# N4 Bias + Denoise + Resample + Affine Updating + Padding (all samples)

In [None]:
import os
import nibabel as nib
import numpy as np
import SimpleITK as sitk
from scipy.ndimage import zoom

# ---- Configuration ----
images_root = "../images"
masks_root = "../segmentations/automatic"
target_spacing = [1.0, 1.0, 1.0]
target_shape = (384, 384, 192)

# ---- Utility Functions ----
def update_affine_for_new_spacing(original_affine, new_spacing):
    new_affine = original_affine.copy()
    new_affine[:3, :3] = np.diag(new_spacing)
    return new_affine

def resample_image(img_np, orig_spacing, new_spacing, order=1):
    zoom_factors = np.array(orig_spacing) / np.array(new_spacing)
    print(f"[INFO] Resampling with zoom factors: {zoom_factors}, order={order}")
    return zoom(img_np, zoom=zoom_factors, order=order)

def n4_bias_correction(image_np):
    print("[STEP] Running N4 bias correction...")
    sitk_image = sitk.GetImageFromArray(image_np.astype(np.float32))
    mask_image = sitk.OtsuThreshold(sitk_image, 0, 1, 200)
    corrector = sitk.N4BiasFieldCorrectionImageFilter()
    corrected = corrector.Execute(sitk_image, mask_image)
    print("[DONE] N4 bias correction complete.")
    return sitk.GetArrayFromImage(corrected)

def denoise_image(image_np):
    print("[STEP] Running denoising...")
    sitk_image = sitk.GetImageFromArray(image_np.astype(np.float32))
    denoised = sitk.CurvatureFlow(image1=sitk_image, timeStep=0.125, numberOfIterations=5)
    print("[DONE] Denoising complete.")
    return sitk.GetArrayFromImage(denoised)

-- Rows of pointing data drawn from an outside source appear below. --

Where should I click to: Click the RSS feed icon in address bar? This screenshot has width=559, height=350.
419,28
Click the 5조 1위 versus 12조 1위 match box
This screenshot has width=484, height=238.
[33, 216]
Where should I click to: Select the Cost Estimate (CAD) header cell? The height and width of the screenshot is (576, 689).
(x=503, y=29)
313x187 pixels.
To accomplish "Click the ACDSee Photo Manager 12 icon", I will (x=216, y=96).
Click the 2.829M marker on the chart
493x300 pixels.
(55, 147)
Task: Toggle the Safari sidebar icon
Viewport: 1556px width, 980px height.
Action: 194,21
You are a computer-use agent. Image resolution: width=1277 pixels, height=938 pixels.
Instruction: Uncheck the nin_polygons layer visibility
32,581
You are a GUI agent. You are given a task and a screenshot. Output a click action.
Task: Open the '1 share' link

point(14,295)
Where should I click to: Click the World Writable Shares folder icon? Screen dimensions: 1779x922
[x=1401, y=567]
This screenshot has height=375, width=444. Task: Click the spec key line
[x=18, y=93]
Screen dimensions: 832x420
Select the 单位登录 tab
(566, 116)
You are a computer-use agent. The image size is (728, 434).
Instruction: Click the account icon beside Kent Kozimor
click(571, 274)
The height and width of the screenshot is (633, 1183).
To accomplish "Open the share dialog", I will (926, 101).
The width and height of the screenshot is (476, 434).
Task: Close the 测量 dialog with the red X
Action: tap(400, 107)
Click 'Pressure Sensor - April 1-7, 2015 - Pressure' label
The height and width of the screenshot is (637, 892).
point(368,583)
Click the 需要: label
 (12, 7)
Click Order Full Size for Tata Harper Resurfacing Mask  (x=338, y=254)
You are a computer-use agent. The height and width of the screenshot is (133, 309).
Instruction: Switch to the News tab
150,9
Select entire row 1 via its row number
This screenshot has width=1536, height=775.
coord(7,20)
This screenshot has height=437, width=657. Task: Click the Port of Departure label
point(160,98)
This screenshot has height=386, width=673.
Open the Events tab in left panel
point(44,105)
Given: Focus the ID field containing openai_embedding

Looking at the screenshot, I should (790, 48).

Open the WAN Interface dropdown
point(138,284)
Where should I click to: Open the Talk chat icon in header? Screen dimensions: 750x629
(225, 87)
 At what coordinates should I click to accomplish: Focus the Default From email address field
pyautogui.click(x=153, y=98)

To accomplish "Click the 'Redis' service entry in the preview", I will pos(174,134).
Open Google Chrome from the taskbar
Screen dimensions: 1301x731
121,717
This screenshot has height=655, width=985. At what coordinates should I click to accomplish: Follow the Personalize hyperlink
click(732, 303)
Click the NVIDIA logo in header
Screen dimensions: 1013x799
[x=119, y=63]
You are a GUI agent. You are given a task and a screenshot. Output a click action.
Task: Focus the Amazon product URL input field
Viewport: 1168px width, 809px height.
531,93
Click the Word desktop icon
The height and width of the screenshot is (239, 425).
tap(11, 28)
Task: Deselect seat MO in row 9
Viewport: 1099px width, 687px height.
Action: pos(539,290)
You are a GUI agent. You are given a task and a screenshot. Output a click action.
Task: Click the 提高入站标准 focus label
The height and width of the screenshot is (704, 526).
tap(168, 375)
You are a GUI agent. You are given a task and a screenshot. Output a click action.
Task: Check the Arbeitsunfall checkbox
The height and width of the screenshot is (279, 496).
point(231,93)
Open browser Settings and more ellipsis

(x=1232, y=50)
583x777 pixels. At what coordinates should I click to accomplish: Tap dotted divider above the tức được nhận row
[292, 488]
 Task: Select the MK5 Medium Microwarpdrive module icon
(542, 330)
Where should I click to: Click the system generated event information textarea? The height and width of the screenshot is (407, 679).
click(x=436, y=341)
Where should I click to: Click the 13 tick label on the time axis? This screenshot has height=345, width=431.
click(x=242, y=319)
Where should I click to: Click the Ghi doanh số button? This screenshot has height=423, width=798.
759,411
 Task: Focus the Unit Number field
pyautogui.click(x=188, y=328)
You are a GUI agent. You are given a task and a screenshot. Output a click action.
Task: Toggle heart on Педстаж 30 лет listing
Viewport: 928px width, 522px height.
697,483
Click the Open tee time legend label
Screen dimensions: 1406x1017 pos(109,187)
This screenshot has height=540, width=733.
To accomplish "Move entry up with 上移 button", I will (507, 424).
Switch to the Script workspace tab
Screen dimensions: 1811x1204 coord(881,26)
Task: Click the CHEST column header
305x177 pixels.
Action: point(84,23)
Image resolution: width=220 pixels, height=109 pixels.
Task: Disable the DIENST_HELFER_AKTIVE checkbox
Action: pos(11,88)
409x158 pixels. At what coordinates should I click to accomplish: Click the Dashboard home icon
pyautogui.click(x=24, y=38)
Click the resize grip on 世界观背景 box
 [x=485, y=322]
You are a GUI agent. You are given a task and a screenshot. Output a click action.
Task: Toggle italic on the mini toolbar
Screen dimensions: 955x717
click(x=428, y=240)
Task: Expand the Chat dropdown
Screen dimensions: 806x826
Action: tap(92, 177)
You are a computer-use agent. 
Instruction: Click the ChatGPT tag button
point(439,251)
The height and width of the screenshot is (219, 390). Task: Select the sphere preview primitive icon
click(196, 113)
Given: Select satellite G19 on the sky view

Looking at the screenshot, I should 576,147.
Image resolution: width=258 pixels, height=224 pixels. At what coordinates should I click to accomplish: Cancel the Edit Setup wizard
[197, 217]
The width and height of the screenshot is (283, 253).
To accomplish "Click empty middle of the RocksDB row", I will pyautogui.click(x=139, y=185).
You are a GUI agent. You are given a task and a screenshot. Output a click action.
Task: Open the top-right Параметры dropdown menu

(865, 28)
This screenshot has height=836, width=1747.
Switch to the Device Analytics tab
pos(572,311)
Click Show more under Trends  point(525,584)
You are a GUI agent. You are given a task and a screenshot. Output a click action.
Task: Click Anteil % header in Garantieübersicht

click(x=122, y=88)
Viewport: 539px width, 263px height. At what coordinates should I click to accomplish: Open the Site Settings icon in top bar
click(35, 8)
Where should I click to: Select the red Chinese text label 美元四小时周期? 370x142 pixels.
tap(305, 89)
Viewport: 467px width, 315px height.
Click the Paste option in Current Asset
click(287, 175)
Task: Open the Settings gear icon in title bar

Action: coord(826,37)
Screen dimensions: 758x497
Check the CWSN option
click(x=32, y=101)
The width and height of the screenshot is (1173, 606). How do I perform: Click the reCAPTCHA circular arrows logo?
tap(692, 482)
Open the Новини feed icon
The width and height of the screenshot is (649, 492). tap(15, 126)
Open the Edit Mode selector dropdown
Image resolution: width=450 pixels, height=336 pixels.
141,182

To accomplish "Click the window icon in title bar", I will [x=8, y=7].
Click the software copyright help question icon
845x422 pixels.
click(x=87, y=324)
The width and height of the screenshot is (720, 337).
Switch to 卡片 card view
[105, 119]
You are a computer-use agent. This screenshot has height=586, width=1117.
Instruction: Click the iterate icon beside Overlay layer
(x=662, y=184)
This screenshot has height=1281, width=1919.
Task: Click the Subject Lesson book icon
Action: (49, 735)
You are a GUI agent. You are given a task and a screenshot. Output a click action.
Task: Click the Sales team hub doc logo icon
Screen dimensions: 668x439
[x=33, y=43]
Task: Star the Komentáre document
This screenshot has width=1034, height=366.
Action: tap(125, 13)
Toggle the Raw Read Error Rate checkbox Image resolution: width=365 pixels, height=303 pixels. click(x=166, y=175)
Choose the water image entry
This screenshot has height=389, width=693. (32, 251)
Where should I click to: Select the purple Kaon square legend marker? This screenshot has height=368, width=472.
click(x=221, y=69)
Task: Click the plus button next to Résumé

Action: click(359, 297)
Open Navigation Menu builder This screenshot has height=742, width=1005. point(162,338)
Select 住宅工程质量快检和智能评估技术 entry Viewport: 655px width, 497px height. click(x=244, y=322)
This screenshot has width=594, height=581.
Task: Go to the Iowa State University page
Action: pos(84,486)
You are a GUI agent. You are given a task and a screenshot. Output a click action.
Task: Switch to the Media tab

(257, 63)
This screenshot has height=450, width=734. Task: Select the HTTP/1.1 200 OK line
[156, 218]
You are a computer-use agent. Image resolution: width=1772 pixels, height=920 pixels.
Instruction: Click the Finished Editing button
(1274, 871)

def pad_to_shape(volume, target_shape):
    print(f"[INFO] Padding shape {volume.shape} → {target_shape}")
    pad_widths = []
    for dim_size, target in zip(volume.shape, target_shape):
        if dim_size > target:
            print(f"[WARNING] Skipping — dimension {dim_size} exceeds target {target}")
            return None
        pad_total = target - dim_size
        pad_before = pad_total // 2
        pad_after = pad_total - pad_before
        pad_widths.append((pad_before, pad_after))
    print(f"[INFO] Padding widths: {pad_widths}")
    return np.pad(volume, pad_widths, mode='constant', constant_values=0)

# ---- Main Loop ----
print("[INIT] Starting batch processing (patients 101–200)...")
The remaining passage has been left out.